◆ **Work order**
Only the lines from the one bearing "Click the four-arrow" through the end of the entries should be output, exactly as they stand, and pictures should be skipped.
#### Data in this exercise ####
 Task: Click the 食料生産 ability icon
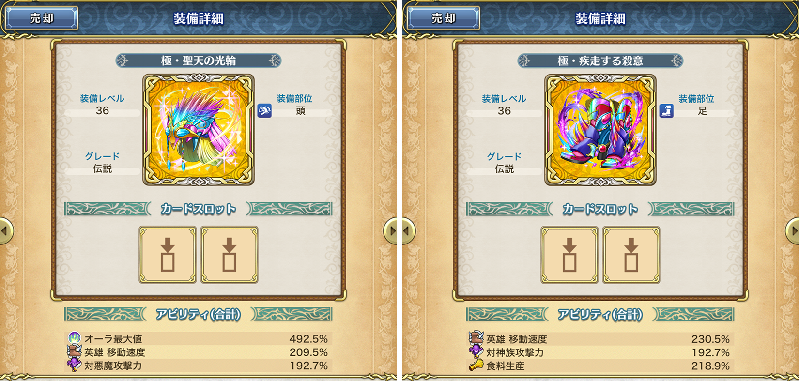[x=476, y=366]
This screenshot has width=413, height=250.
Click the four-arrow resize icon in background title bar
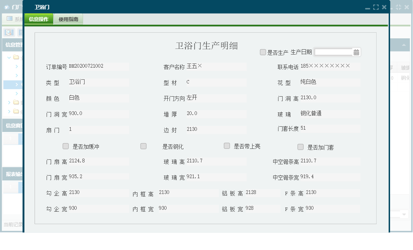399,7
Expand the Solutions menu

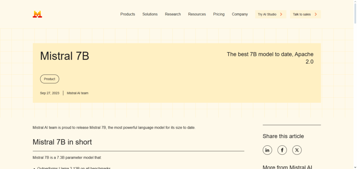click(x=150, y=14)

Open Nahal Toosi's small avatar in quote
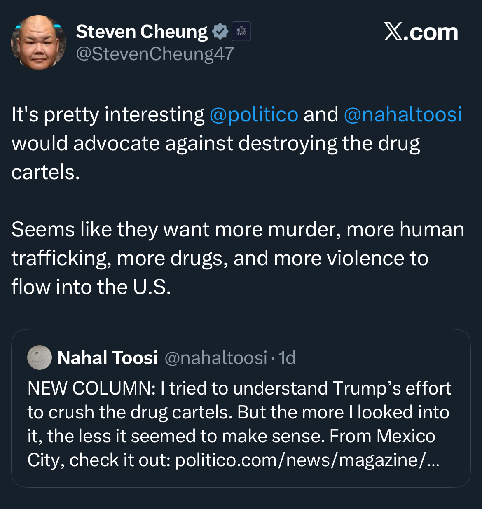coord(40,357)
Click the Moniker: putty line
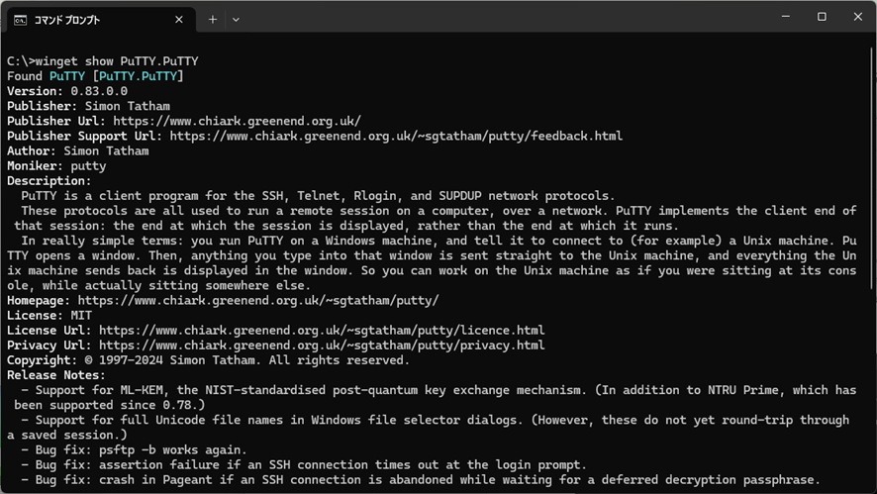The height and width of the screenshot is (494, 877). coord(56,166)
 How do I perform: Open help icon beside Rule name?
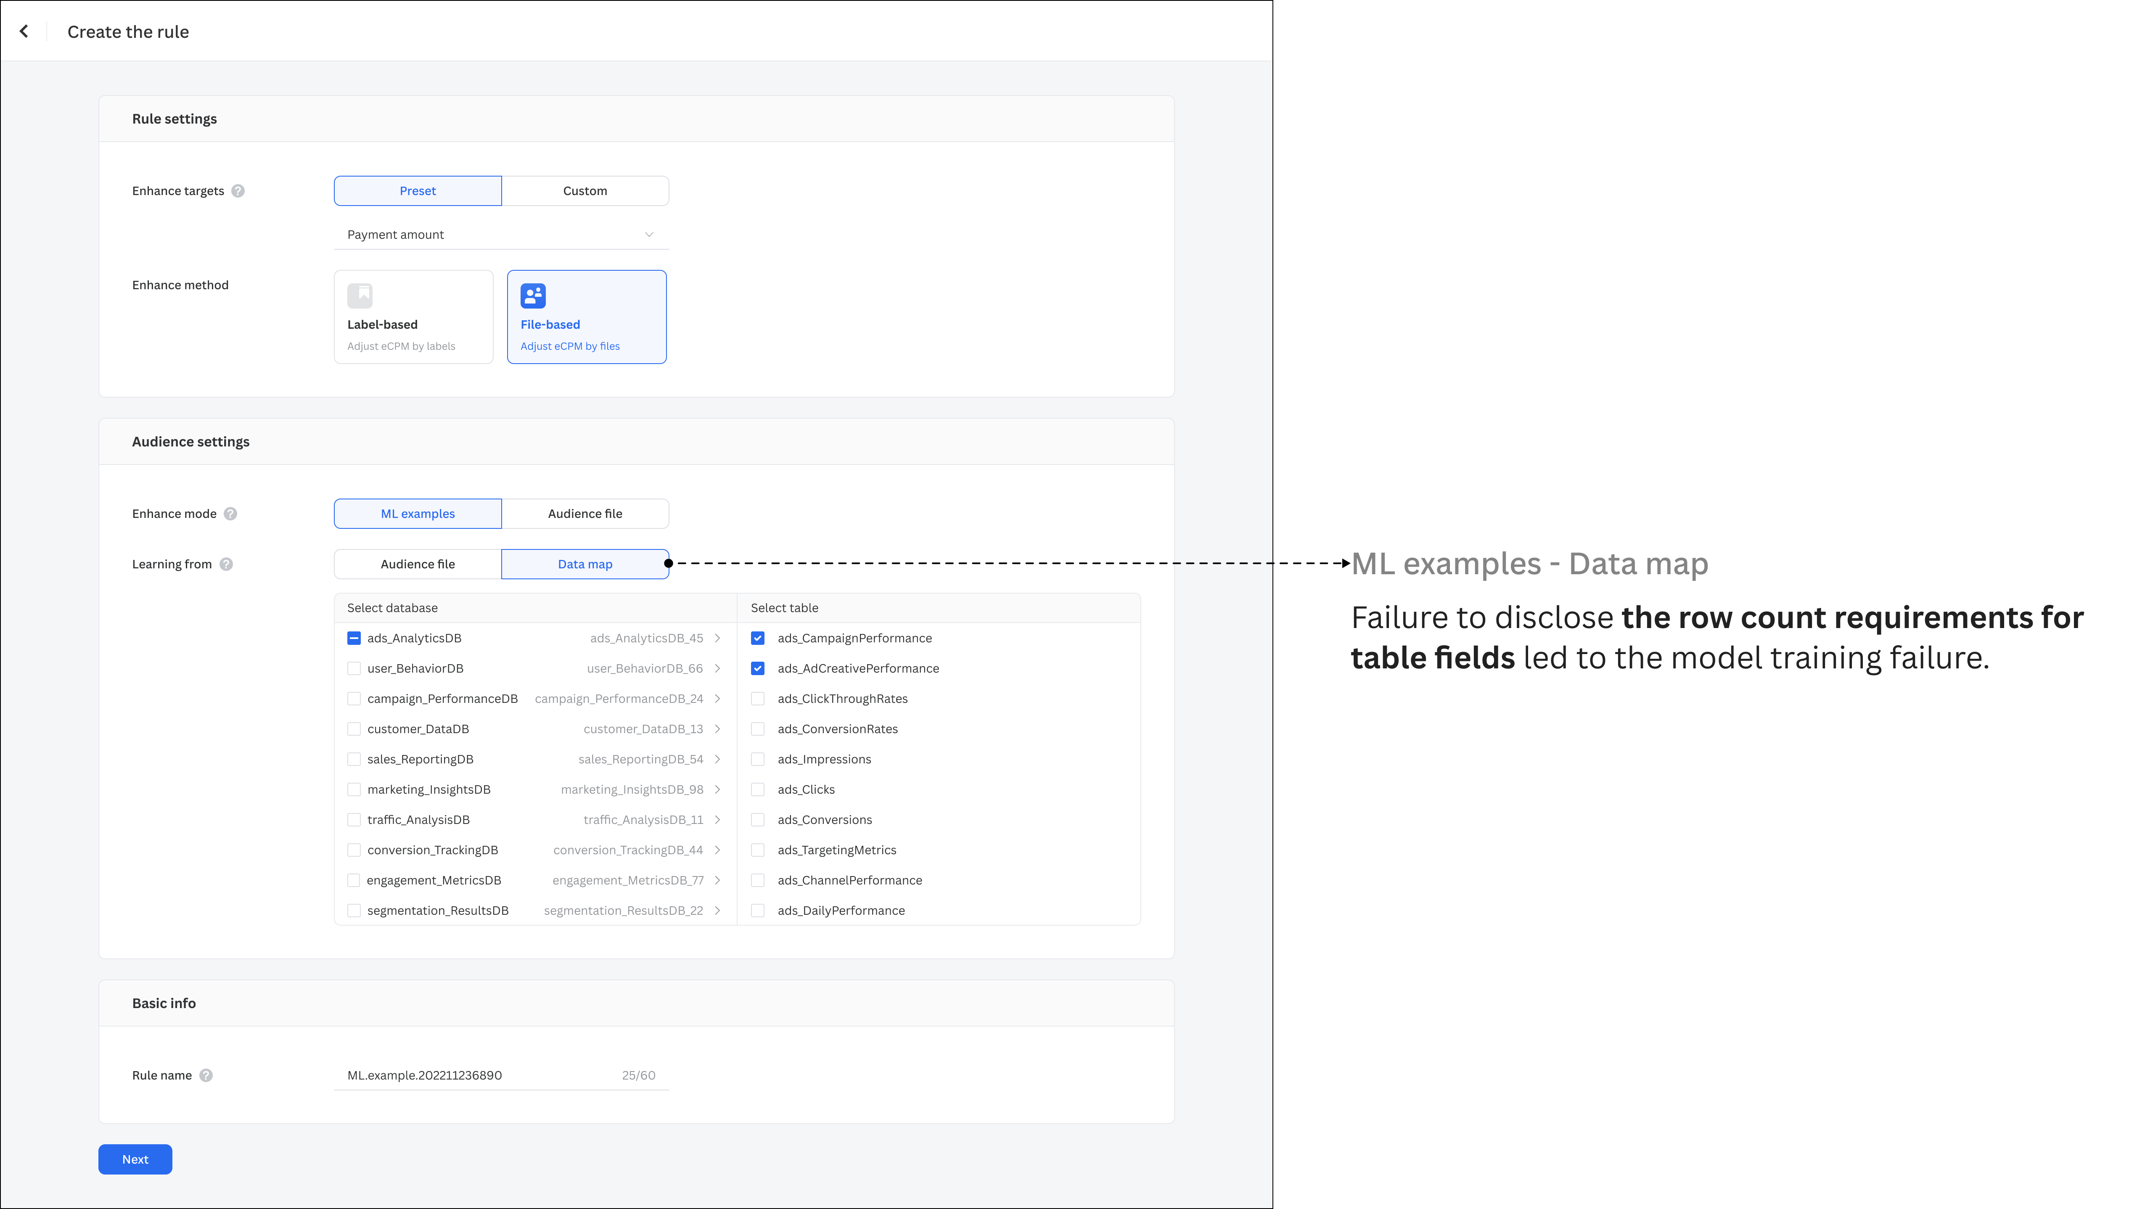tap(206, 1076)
####
◆ **Exercise answer**
Click the four-arrow resize icon in background title bar
399,7
Expand the Solutions menu

click(x=150, y=14)

Open Nahal Toosi's small avatar in quote
coord(40,357)
Click the Moniker: putty line
The height and width of the screenshot is (494, 877). coord(56,166)
 How do I perform: Open help icon beside Rule name?
tap(206, 1076)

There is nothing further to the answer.